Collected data

* start *

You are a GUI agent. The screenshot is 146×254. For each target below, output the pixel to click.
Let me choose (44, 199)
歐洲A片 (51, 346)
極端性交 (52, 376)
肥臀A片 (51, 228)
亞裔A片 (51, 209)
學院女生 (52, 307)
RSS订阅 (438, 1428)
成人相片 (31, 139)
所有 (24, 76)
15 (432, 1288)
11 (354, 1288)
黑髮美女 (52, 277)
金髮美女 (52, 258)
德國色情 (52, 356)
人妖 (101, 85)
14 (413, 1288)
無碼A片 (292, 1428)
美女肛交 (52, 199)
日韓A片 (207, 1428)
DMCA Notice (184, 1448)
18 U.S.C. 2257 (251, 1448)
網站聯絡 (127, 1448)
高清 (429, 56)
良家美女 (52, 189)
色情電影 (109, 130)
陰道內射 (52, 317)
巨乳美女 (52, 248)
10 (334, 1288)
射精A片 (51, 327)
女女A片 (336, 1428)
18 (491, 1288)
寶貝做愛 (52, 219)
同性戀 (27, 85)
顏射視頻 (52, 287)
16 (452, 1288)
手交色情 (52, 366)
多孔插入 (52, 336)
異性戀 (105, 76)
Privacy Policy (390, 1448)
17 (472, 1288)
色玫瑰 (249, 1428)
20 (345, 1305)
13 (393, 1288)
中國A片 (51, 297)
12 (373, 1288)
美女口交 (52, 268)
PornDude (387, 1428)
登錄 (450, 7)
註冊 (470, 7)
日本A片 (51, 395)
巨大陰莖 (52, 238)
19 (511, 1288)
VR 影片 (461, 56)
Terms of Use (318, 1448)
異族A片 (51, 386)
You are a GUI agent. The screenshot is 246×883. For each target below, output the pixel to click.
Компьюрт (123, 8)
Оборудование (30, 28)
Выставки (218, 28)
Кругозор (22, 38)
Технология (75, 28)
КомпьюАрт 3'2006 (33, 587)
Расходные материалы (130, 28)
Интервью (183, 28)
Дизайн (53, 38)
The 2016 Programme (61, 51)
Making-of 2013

* end *

Directions for this task
Copy every line of the items above word for word, with nothing added or left out.

Answer to the task
You are a GUI agent. The screenshot is 146×254. For each target below, output the pixel to click.
Let me choose (44, 199)
歐洲A片 (51, 346)
極端性交 (52, 376)
肥臀A片 (51, 228)
亞裔A片 (51, 209)
學院女生 (52, 307)
RSS订阅 (438, 1428)
成人相片 (31, 139)
所有 (24, 76)
15 (432, 1288)
11 (354, 1288)
黑髮美女 (52, 277)
金髮美女 (52, 258)
德國色情 (52, 356)
人妖 (101, 85)
14 (413, 1288)
無碼A片 (292, 1428)
美女肛交 (52, 199)
日韓A片 (207, 1428)
DMCA Notice (184, 1448)
18 U.S.C. 2257 (251, 1448)
網站聯絡 (127, 1448)
高清 (429, 56)
良家美女 (52, 189)
色情電影 (109, 130)
陰道內射 (52, 317)
巨乳美女 (52, 248)
10 (334, 1288)
射精A片 (51, 327)
女女A片 (336, 1428)
18 (491, 1288)
寶貝做愛 (52, 219)
同性戀 (27, 85)
顏射視頻 (52, 287)
16 (452, 1288)
手交色情 (52, 366)
多孔插入 (52, 336)
異性戀 (105, 76)
Privacy Policy (390, 1448)
17 (472, 1288)
色玫瑰 (249, 1428)
20 (345, 1305)
13 (393, 1288)
中國A片 (51, 297)
12 (373, 1288)
美女口交 (52, 268)
PornDude (387, 1428)
登錄 (450, 7)
註冊 (470, 7)
日本A片 (51, 395)
巨大陰莖 (52, 238)
19 (511, 1288)
VR 影片 (461, 56)
Terms of Use (318, 1448)
異族A片 (51, 386)
You are a GUI agent. The screenshot is 246×883. For each target below, output the pixel to click.
Компьюрт (123, 8)
Оборудование (30, 28)
Выставки (218, 28)
Кругозор (22, 38)
Технология (75, 28)
КомпьюАрт 3'2006 (33, 587)
Расходные материалы (130, 28)
Интервью (183, 28)
Дизайн (53, 38)
The 2016 Programme (61, 51)
Making-of 2013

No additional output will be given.